Published online by Cambridge University Press: 14 June 2025
Beside this window that sometimes looks as if it were painted on the wall, like Tiepolo's ceiling at Würzburg, what a tourist I must have been, I even remember the diaresis
–Malone DiesSamuel Beckett's interest in Italian culture dated from his juvenile years. It is well known that he graduated from Trinity College in modern languages (French and Italian) and that he took private lessons from his language tutor, Dr Bianca Esposito, a figure who nurtured his interest in Italian literature, was fictionalized as Adriana Ottolenghi in Dante and the Lobster and remained in his memories till the last days. The first trip to Italy took place in 1937, starting from Florence and its Renaissance heritage. While these Italian connections are by now an integral part of Beckett's biography, the way in which his early works established a strong connection between the Italian language and Italian arts has been far less noticed. The most clear examples in this regard come from Beckett's early prose works, More Pricks Than Kicks and Dream of Fair to Middling Women. Belacqua Shuah, the ‘hero’ of More Pricks Than Kicks, is an eager student of Italian and a witty connoisseur of Italian art, with a specific interest in the Renaissance. He clearly acts as Beckett's mouthpiece. Walking and singing through the streets of Dublin, he ironically superimposes Florence to the Free State capital:
For there Florence would slip into the song, the Piazza della Signoria and the No 1 tram and the Feast of St John. […]. Then slowly in his mind down the sinister Uffizi to the parapets of Arno, and so on and so forth. This pleasure was dispensed by the Fire Station opposite which seemed to have been copied here and there from the Palazzo Vecchio. In deference to Savonarola? Ha! ha!

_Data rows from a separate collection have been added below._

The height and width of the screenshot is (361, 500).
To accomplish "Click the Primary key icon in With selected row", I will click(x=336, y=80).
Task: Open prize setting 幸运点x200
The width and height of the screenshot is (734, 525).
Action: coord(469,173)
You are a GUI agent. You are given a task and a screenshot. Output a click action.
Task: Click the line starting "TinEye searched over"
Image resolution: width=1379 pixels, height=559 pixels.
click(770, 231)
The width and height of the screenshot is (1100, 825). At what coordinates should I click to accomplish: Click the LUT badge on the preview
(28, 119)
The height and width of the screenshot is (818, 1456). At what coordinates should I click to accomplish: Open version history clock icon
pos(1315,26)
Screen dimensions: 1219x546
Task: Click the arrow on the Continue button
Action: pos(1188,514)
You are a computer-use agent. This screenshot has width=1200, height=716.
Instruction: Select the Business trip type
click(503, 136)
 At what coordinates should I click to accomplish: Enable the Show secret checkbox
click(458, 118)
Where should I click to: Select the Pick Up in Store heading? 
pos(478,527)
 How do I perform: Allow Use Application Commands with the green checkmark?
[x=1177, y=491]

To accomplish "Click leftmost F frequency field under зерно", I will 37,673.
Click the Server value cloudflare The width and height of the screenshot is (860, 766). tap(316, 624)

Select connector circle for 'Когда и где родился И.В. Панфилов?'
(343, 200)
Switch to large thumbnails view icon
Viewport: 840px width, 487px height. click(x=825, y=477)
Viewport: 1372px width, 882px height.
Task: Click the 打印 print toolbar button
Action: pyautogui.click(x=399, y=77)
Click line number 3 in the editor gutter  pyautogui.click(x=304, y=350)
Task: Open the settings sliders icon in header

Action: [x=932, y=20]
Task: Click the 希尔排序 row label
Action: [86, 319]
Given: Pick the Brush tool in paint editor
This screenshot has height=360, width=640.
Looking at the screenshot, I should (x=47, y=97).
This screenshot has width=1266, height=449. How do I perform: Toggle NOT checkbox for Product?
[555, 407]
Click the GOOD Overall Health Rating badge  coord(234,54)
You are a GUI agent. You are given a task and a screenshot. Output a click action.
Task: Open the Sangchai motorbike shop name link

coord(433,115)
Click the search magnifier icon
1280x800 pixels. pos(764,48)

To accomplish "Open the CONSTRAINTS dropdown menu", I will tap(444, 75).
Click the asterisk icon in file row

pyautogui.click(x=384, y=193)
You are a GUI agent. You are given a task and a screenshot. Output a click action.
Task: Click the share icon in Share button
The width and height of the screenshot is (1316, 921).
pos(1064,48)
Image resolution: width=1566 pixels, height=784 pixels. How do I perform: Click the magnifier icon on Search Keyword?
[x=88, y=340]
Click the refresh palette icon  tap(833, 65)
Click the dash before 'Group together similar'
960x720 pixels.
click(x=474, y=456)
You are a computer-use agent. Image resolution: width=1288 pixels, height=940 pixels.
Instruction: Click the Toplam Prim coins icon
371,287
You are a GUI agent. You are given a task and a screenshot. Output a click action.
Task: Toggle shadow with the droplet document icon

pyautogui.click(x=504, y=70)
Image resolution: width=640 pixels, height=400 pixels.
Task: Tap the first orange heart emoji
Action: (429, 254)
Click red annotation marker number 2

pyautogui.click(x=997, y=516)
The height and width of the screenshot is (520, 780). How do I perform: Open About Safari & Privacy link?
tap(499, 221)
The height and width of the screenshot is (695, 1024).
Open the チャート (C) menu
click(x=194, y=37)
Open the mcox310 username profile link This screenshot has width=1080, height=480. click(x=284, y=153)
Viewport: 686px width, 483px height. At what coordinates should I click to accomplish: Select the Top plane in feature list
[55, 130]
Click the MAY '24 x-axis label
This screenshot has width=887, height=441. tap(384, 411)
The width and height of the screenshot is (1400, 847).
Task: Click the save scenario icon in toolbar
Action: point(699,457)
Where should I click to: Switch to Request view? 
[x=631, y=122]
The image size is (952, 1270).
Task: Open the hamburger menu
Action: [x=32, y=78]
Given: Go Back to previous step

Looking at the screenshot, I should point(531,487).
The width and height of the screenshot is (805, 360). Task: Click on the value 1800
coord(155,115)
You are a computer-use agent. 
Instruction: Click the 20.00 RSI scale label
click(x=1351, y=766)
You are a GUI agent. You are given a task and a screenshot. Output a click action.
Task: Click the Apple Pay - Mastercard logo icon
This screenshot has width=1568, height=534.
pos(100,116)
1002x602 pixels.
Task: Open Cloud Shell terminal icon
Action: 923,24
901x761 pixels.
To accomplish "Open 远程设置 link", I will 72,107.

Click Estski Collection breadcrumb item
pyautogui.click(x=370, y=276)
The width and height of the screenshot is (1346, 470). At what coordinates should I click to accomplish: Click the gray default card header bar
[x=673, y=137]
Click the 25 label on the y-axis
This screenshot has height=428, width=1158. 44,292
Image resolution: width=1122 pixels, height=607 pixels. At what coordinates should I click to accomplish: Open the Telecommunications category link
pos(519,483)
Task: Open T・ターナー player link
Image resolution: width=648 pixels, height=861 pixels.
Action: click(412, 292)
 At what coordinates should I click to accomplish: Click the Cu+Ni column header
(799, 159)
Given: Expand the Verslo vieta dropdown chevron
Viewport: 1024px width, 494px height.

Belacqua's Italian imagery vehiculates a subtle attack on Irish provincialism and on British stereotypes about Italy as an exotic, timeless museum. However, Beckett's negotiations with Italian art and language run far deeper. The creative multilingualism of his erudite, post-Joycean intellectuals draws on this imagery in order to outline a parody of modernist cosmopolitanism itself. Beckett, as stated in his Dante… Bruno. Vico.. Joyce, was well aware of the dangers of ‘the neatness of identifications’.